Jim Lacey was brought up in Brooklyn, New York, in the Golden Age before the Dodgers departed for Tinseltown. He was the victim of a classical education under the auspices of the Jesuits at Brooklyn Prep and St. Peter's College, where he majored in Philosophy, English, and (well, almost) mathematics.
After a year at the University of Bern, Switzerland, studying German and English literature, as well as half a dozen other subjects, he became the first Teaching Assistant in the English department at Boston College. With an M.A. almost in hand, Jim did a stint as an artillery officer at Fort Benning, GA, returned to New York, married the love of his life whom he had met at a summer camp when she was 15 as soon as she graduated from Smith College, got a job teaching English at St. Francis College in Brooklyn, and began to take courses at New York University. After a year of research at the University of Munich in Germany, he received a Ph.D. in American Civilization from NYU and was offered a job at Eastern, where he came in the fall of 1968.

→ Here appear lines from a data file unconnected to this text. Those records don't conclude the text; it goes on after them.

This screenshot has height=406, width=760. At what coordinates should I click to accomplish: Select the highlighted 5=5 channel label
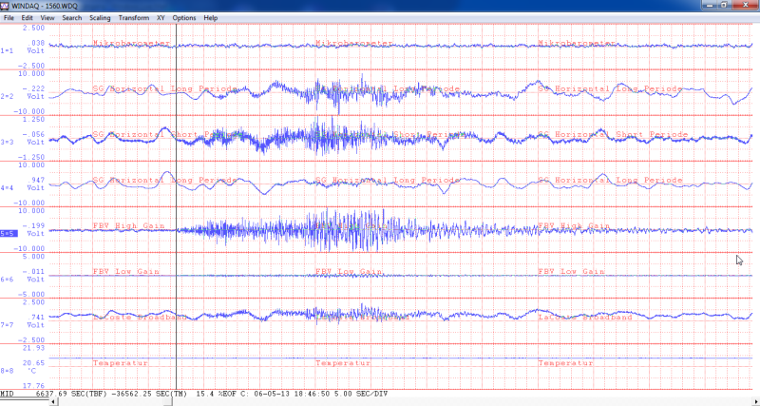coord(8,233)
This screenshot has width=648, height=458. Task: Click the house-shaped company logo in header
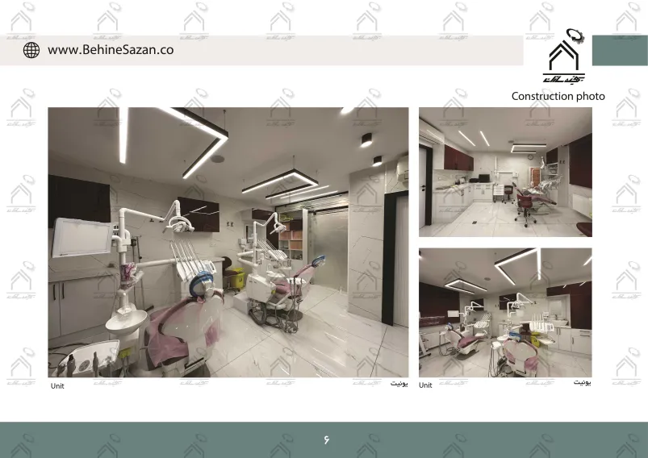pyautogui.click(x=567, y=57)
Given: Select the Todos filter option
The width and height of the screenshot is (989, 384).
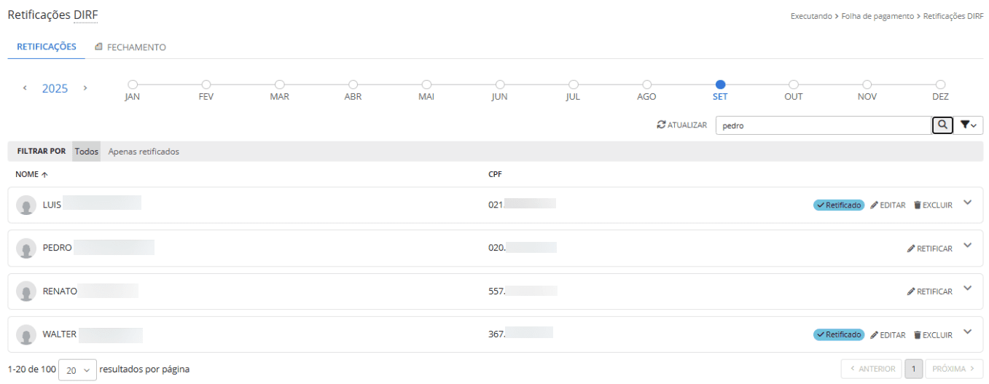Looking at the screenshot, I should click(87, 152).
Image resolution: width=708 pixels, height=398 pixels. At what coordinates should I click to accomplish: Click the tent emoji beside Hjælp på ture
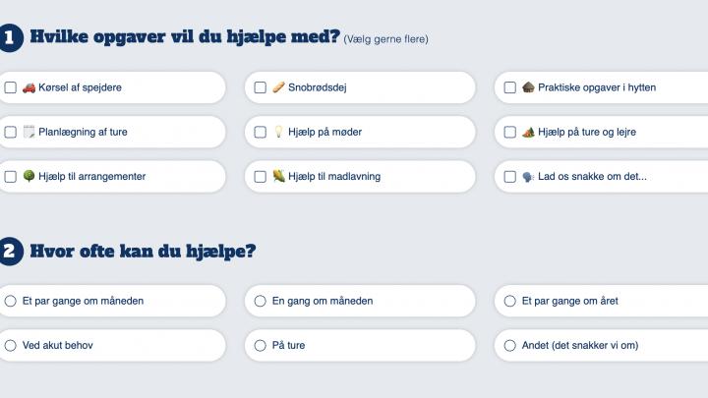click(x=528, y=132)
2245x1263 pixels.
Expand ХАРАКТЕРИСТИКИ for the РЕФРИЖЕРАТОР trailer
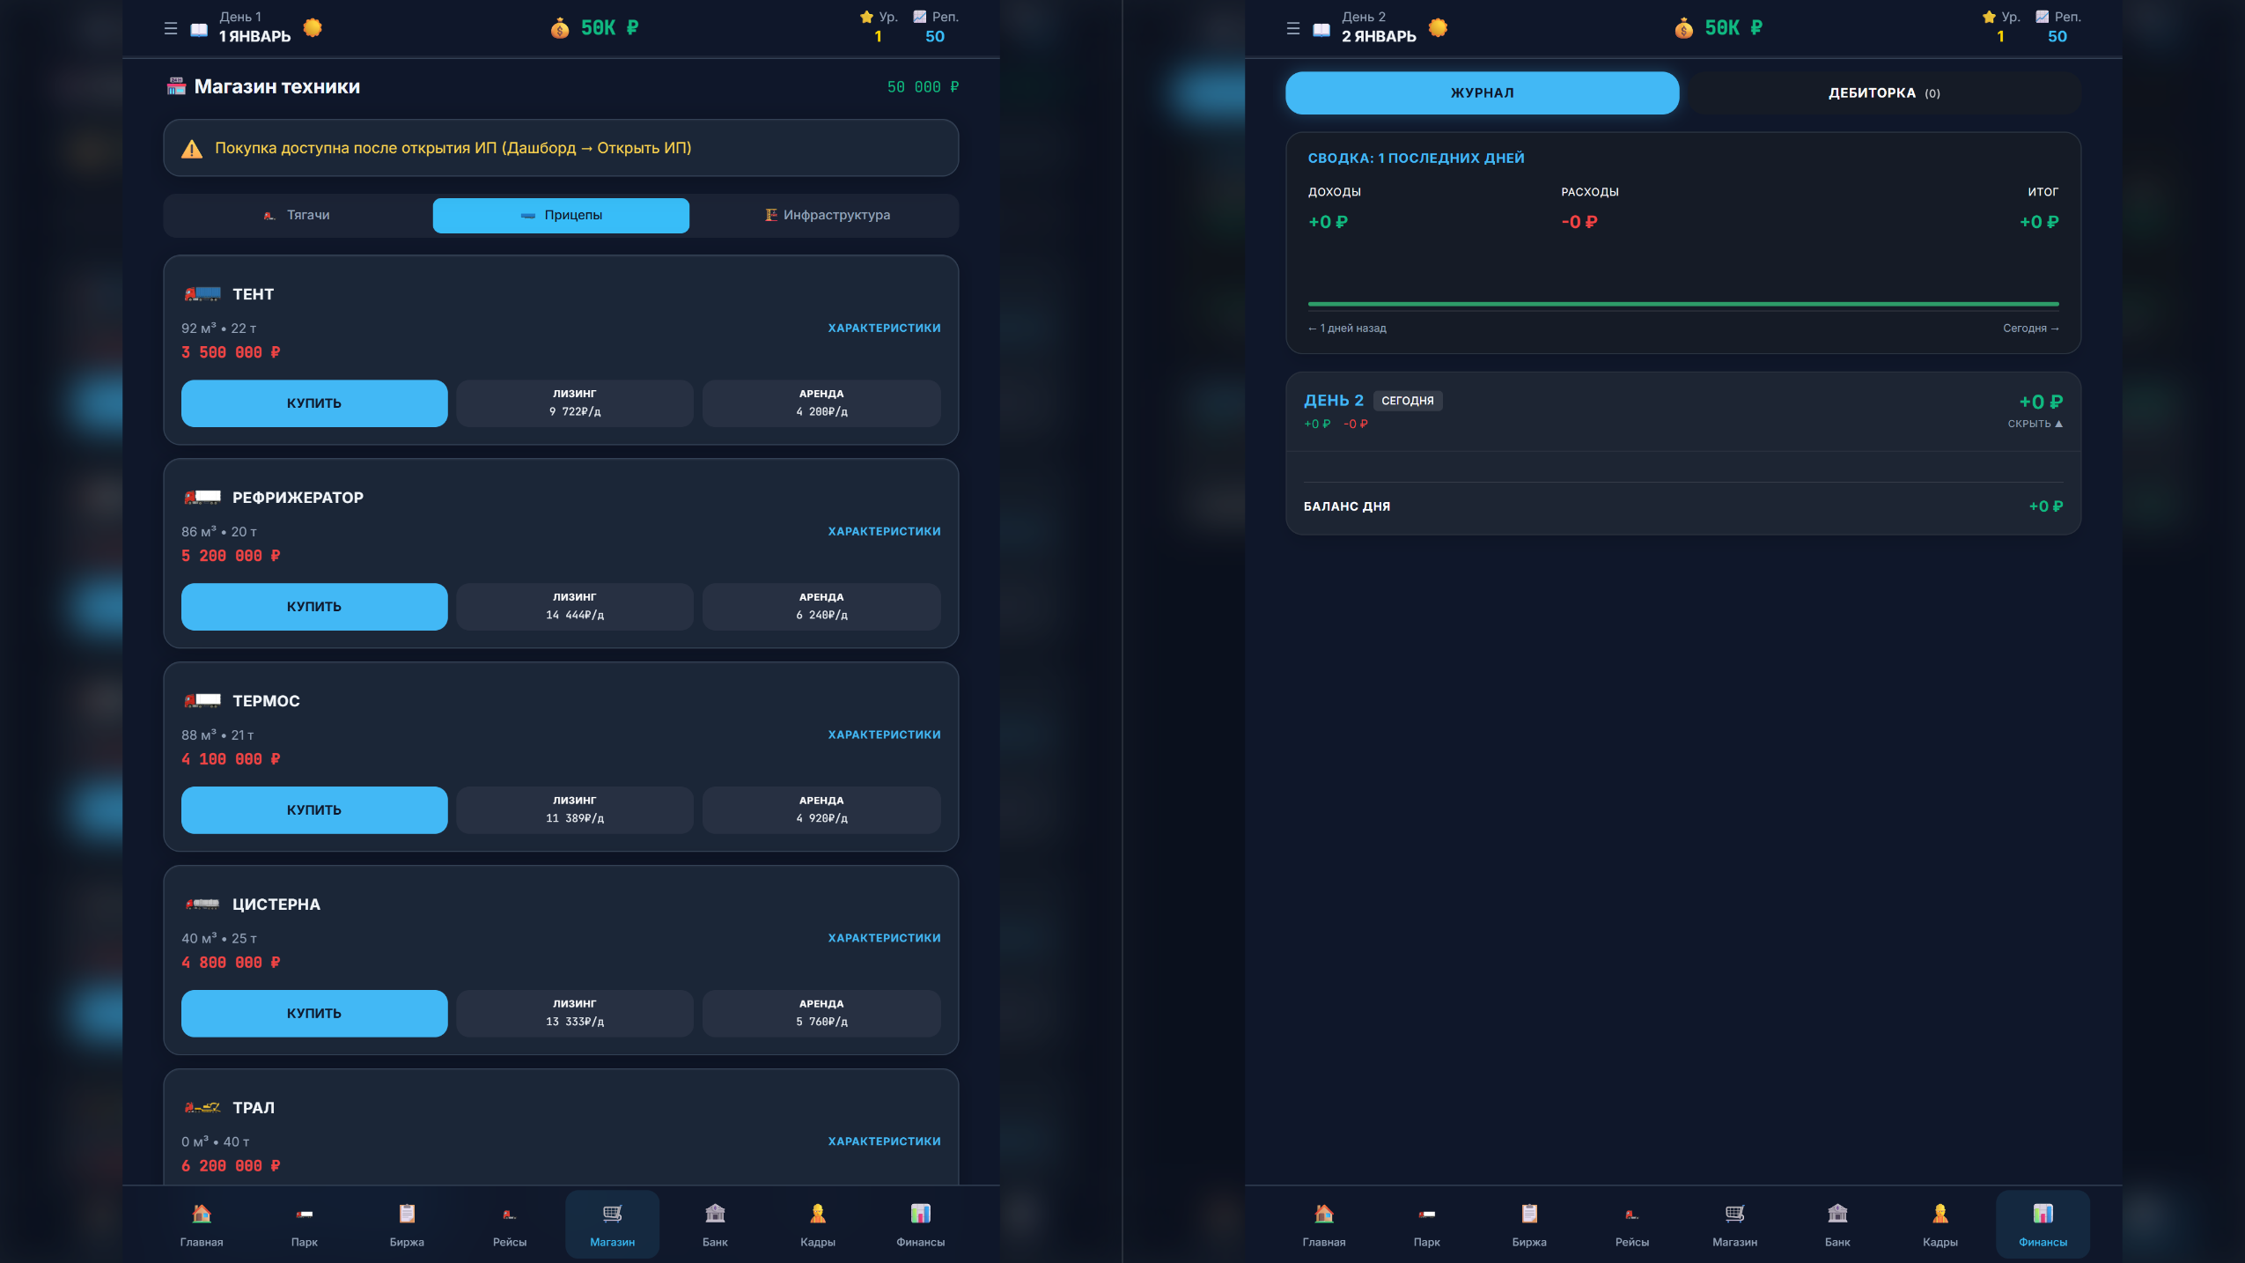coord(883,530)
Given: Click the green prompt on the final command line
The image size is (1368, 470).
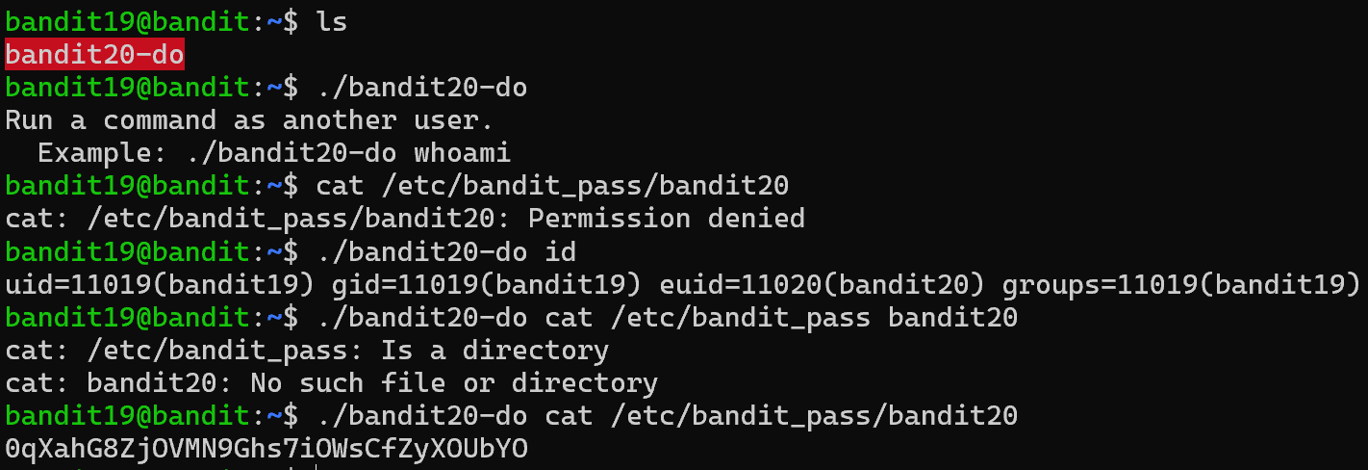Looking at the screenshot, I should coord(127,415).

At Eastern Jim co-founded the American Studies Program, chaired the English department, served on the Advisory Board of the Connecticut Review and the Board of Directors of the Henry Barnard Foundation, and was Director of the University Honors Program for ten years. While he was director, the program achieved regional and national recognition; as President of the Northeast Regional Honors Council, Jim organized the 2000 conference in San Juan, Puerto Rico, and presided over the annual conference in Brooklyn the following year.
In addition to developing new courses involving active learning, interdisciplinary study, and internships, Jim has been active professionally. He has read papers at national and regional conferences of the American Studies Association and the National Collegiate Honors Council, and has published chapters in scholarly books, as well as reviews, reports, and articles in journals including the American Quarterly, Connecticut History, International Exchange, and American Studies International, for which he regularly reported on conferences of the German Association for American Studies.
Turning an avocation, sailing, to professional account, Jim developed an honors colloquium, New England and the Sea, and has published reviews, reports of conferences, and stories and articles on maritime history and boating in Messing About in Boats. It must also be confessed that Jim is a science fiction nut, who introduced a course and workshop on the subject at Eastern and is guilty of having published a novelette, "Witch Children," in Galaxy, one of those garishly illustrated pulp magazines that flourished in the heyday of hard-core science fiction. In recognition of his excellence in teaching, devotion to scholarship, and service to the university, Jim was the recipient of Eastern's Distinguished Faculty Member Award in 1999.
Though he retired in 2003, Jim ordinarily teaches a course about once a year. Recently he has offered ENG 235, The Bible as Literature, a course which he developed, and LAP 130, World Religions, a seminar for freshmen. Jim and Barbara Lacey, who is Professor Emerita of History at St. Joseph College, celebrated their 50th wedding anniversary in August, 2008. They have two children, Christopher and Beth, both of whom have Ph.D.s in science, and six grandchildren.